In order to safeguard personal data and privacy rights, the Company has established a personal data protection system in accordance with the Personal Data Protection Act. This system ensures that all personal data is collected, processed, and utilized in a manner that complies with legal requirements and is managed responsibly.

The Company has established the "Personal Data Protection Management Regulations," "Personal Data Control Guidelines," and "Privacy Policy," which specify the purpose of personal data collection, the scope of its use, methods of storage, and the associated management responsibilities. These policies serve as the guiding principles for all units involved in the handling of personal data, ensuring that data access control and management mechanisms are effectively in place. The policy applies to all customers and suppliers.

• The Company integrates personal data protection requirements into daily operations through document management systems and employee training programs. This ensures continuous promotion and implementation of personal data protection practices, reinforcing employee awareness of data protection and legal compliance.
• As the customer demographics and usage of personal data differ between the company’s official website and its sales platform, distinct privacy policies have been created for each to ensure that personal data collection, processing, and utilization comply with relevant legal regulations. 

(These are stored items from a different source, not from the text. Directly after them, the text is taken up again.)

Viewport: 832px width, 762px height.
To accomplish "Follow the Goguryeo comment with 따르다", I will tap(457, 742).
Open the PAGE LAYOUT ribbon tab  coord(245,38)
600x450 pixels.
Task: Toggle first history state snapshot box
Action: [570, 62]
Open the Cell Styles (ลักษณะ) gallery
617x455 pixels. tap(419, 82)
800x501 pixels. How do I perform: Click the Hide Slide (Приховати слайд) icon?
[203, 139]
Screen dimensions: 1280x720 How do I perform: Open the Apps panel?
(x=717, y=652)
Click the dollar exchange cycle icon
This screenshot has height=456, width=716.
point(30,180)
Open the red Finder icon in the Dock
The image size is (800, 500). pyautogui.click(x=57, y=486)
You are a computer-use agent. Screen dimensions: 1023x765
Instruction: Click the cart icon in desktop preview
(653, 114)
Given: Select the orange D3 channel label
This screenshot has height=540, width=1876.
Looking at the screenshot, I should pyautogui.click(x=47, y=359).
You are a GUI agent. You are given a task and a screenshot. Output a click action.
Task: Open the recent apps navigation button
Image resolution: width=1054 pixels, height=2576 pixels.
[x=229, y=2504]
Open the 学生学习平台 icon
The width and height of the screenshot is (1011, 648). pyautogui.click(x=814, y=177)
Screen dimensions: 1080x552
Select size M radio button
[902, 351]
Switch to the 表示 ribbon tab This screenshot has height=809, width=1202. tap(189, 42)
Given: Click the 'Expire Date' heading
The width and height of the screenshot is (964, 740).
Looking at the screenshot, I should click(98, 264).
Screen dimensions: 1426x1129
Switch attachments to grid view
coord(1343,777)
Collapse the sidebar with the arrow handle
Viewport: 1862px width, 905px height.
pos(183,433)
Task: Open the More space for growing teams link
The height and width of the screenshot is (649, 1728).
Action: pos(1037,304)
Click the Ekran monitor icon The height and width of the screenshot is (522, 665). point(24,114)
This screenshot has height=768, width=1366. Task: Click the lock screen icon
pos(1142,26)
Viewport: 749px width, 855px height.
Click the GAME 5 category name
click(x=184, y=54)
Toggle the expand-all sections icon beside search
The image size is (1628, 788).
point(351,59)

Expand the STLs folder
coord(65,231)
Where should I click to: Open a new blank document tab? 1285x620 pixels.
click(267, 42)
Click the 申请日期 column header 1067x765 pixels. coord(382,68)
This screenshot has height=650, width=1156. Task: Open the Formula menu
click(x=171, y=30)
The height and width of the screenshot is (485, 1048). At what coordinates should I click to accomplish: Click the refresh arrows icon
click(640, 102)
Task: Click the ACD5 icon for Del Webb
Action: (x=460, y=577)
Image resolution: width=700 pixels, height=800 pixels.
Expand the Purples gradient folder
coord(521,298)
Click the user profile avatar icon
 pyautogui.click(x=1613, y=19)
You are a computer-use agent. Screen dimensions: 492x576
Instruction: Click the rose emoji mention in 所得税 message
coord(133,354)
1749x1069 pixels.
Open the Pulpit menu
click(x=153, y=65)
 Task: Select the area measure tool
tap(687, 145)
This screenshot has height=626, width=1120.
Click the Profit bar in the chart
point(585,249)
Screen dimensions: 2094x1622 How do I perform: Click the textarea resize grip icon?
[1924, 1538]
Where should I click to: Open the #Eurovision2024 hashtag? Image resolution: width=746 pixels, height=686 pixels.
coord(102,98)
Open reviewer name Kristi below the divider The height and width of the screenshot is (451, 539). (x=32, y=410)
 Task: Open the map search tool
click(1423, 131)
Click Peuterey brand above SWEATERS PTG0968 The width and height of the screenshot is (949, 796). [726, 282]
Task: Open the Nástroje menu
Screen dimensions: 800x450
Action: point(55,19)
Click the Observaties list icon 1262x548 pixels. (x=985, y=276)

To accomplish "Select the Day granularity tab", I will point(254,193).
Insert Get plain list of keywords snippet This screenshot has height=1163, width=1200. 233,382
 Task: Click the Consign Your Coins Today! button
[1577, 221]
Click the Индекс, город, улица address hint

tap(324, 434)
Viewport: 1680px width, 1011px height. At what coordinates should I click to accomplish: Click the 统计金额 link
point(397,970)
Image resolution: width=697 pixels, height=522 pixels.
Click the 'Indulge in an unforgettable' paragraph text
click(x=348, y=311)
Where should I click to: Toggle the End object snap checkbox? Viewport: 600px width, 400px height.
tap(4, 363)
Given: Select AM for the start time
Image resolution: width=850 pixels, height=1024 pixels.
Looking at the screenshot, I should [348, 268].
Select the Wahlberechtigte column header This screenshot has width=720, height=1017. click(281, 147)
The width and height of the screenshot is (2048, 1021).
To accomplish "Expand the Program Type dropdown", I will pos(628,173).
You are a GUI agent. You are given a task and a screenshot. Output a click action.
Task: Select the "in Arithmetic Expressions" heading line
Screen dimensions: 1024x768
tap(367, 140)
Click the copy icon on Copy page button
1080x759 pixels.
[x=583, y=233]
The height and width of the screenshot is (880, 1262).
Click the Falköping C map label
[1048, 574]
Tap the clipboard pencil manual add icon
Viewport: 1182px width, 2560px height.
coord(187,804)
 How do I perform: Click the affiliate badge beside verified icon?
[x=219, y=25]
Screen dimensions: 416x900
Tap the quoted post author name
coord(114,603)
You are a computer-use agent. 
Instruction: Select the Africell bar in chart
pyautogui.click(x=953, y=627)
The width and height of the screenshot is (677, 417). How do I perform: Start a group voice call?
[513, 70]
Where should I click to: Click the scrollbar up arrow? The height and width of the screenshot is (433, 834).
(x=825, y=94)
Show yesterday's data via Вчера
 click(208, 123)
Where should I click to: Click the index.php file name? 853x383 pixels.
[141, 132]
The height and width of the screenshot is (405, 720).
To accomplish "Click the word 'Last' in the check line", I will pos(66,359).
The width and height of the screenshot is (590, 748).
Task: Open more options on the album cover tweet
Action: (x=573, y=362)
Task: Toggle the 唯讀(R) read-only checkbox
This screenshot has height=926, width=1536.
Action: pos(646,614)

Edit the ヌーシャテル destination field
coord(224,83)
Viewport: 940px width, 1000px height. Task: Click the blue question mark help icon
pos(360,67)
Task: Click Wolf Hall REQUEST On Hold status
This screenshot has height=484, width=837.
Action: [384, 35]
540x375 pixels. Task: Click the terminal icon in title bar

      For further details on the privacy policies for each platform, please refer to the links below：

1. Company Website：https://www.jiaweils.com/StaticPage/PrivacyPolicy
2. Online Shopping Website：https://prepara.com.tw/pages/privacy-policy 

    For questions regarding our Privacy Policy, please use the “Contact Us” function on the respective website or email us at：

1. Company Email：services@jiaweils.com
2. Online Shopping Email：service@prepara.com.tw

The Company focused on three key aspects of personal data protection: "Employee Personal Data Protection Training," "Internal Management and Technical Safeguards," and "Incident Response and Risk Management." The following actions were taken to reinforce the personal data protection policy：

1. Employee Personal Data Protection Training：A training session titled "Introduction to the Personal Data Protection Act and Practical Guidelines" was conducted, with a total of 104 training hours and 52 participants. This training aimed to enhance employees' understanding of relevant regulations and practical applications, ensuring that personal data protection requirements are effectively implemented in daily operations. 
2. Internal Management and Technical Safeguards：At least one data access rights review is conducted annually to ensure proper access control and safeguard personal data.
3. Incident Response and Risk Management：In 2025, there were no incidents involving violations of the Personal Data Protection Act, and no employees were found to have engaged in any misconduct regarding data protection.